The British cook said he was a stress junkie who needs to master whatever he does, whether in getting seven Michelin stars for his haute cuisine or sorting out failing restaurants in his television show "Kitchen Nightmares".
Speaking at the MIPCOM television industry gathering at Cannes on the French Riviera, the chef said, "I need to be under pressure because pressure is healthy." Ramsay said had to be at the centre of the action when he was dropped into the Colombian jungle to shoot his new documentary, "Gordon Ramsay on Cocaine", which airs in Britain Thursday.
"They told me they could shoot it all from above but I wanted to go right down onto the ground to understand how big the problem is," he said.

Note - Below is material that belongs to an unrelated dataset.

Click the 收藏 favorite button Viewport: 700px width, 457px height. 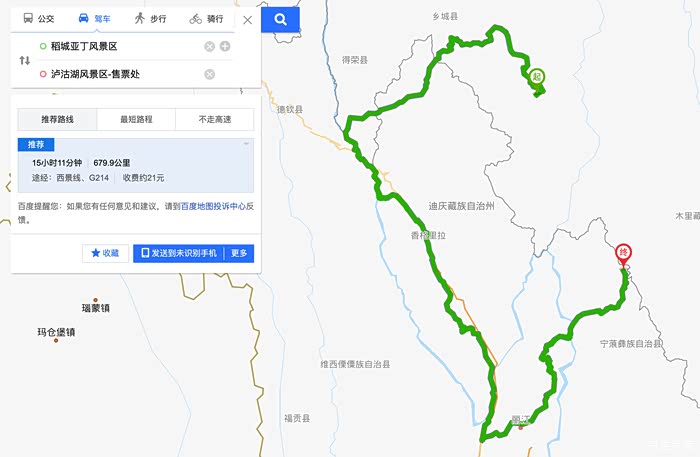point(105,253)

"I don't do cocaine," Ramsay stressed. "I have a brother who is an addict and I lost an amazing young chef to cocaine."
Dirty secret of cocaine
He said the drug is the restaurant industry's "dirty little secret", and that he was once asked by customers to dust cocaine on top of souffles like icing sugar.
The chef tested bathrooms in some of his own 31 restaurants for the documentary to see if cocaine was snorted in them.
"I swabbed them and they came up positive, not just the customer toilets but the staff ones too."
He said use of the drug is "out of control" and it "bugs the hell out of me" that there is sometimes almost a light-hearted attitude to it in Britain.
"I don't want any more casualties (among his staff) and I don't want to throw them under the bus. I am there to help," he told delegates.
Ramsay, who once aspired to be a professional footballer, has become a global broadcasting phenomenon with his shows like "Kitchen Nightmares" and "MasterChef" hogging 2,000 hours of screen time in the US alone last year.
Ramsay said he never dreamt that he would end up on TV when he first came to Cannes 25 years ago as the cook on Australian media mogul Reg Grundy's yacht.
The man behind such shows as "Wheel of Fortune" and "Neighbours" tried to encourage the then 25-year-old "spotty and anaemic chef" to try presenting.
"But I wanted to strive for three Michelin stars. The foundations had to be set absorbing from the very best French chefs to understand that level of haute cuisine. For me the challenge has always been to bring things to their absolute best," he said.